Friday, July 3, 2009

May You Finally Find Peace...

This image hung on my bedroom wall throughout junior high and high school. By the time I reached high school I discovered hip hop and thought I was too sophisticated for Michael Jackson. His songs were too happy. They made me want to dance. Also, X-Clan and Public Enemy were helping me discover my "Blackness”. It wasn't until last Thursday that I realized that Michael Jackson's music was the soundtrack to my childhood. He built a musical bridge between my parents, grandparents and I. When I heard of his death I went to YouTube and watched his historic Motown 25 performance again and again. I could hear my grandmother's voice when she called my mom to say "Let those babies stay up to watch their people on TV."

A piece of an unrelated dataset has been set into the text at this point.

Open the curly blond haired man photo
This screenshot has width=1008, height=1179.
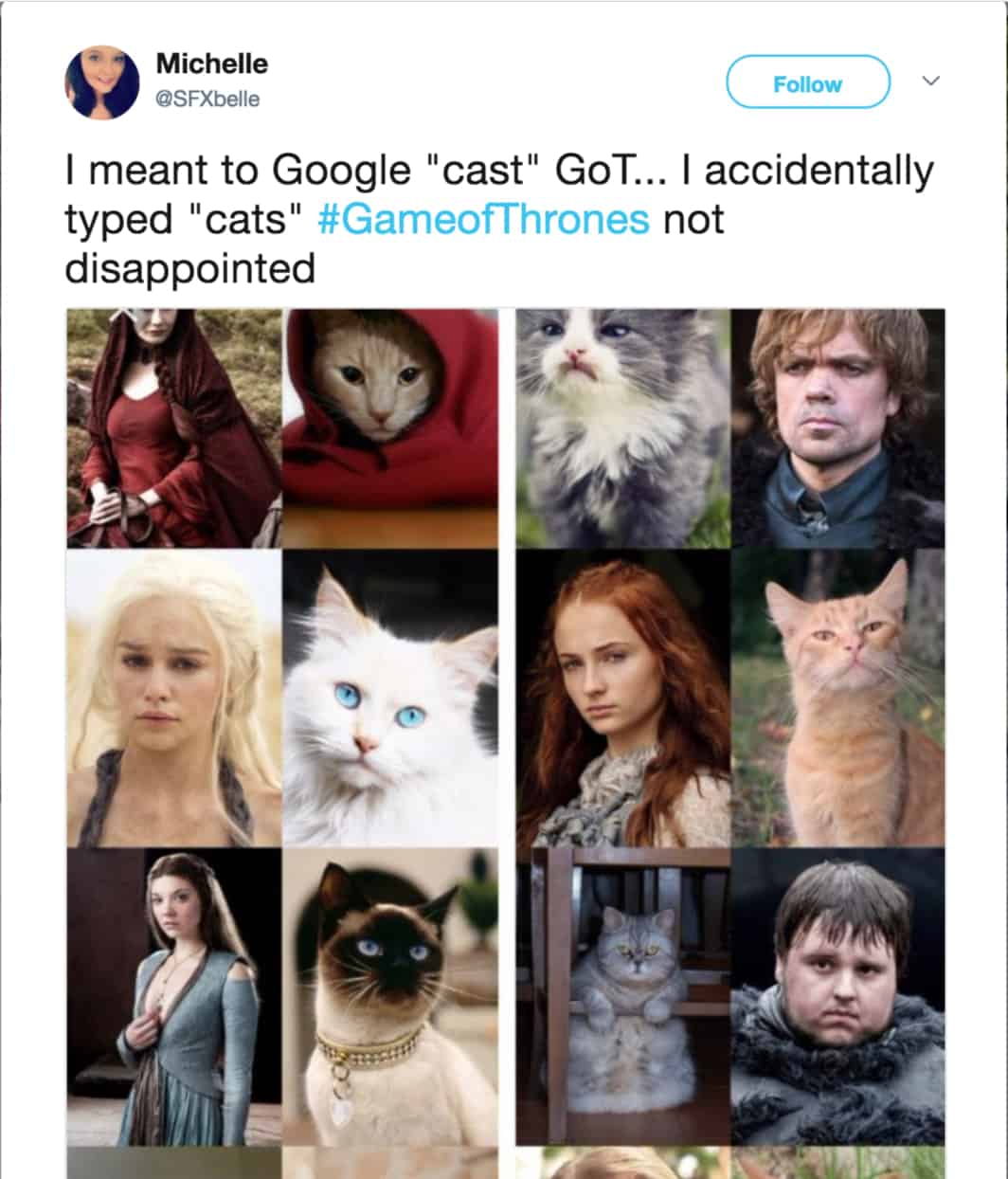[837, 428]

At the BET Awards last weekend Jamie Foxx said "Michael Jackson was ours and we shared him with everyone else." On a visceral level I know exactly what he means. Michael Jackson was the best of us. He embodied the creativity, talent, conflict, duality that lives in us all. And like many of us he struggled with how to present a public face when battling inner pain.

Inexplicably, the song I played over and over upon hearing of MJ's death was Donny Hathaway's Someday We'll All Be Free. Perhaps because I've always thought Michael Jackson was a prisoner of his fame and now there's no need for masks, bodyguards, or gates...he's free.